### Exercise requirements
Print the entire listing below word for word, excluding its pictures.

### Extracted entries
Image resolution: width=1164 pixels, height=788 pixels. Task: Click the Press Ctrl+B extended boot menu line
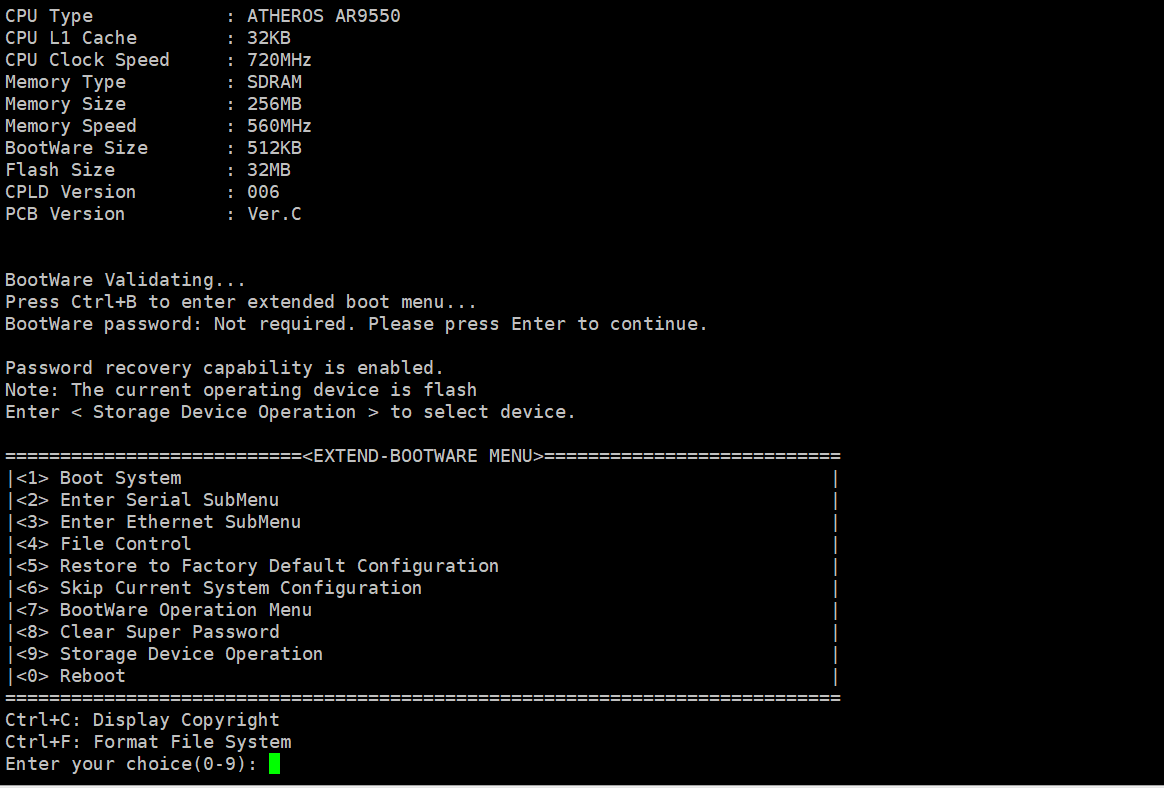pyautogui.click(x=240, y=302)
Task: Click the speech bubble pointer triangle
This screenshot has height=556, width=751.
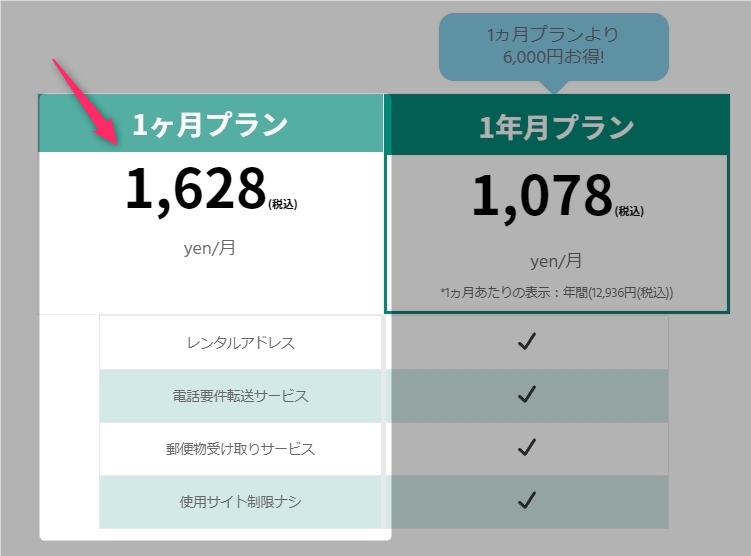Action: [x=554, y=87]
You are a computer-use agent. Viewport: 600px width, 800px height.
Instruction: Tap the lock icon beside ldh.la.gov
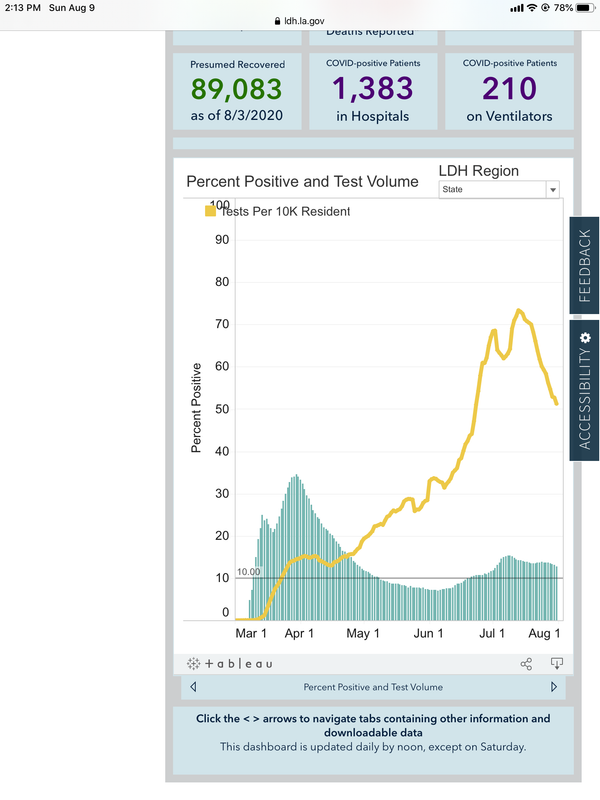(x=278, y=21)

### Exercise answer
Image resolution: width=1164 pixels, height=788 pixels. Task: Click the Press Ctrl+B extended boot menu line
pyautogui.click(x=240, y=302)
Task: Click the speech bubble pointer triangle
This screenshot has height=556, width=751.
Action: [x=554, y=87]
You are a computer-use agent. Viewport: 600px width, 800px height.
Instruction: Tap the lock icon beside ldh.la.gov
(x=278, y=21)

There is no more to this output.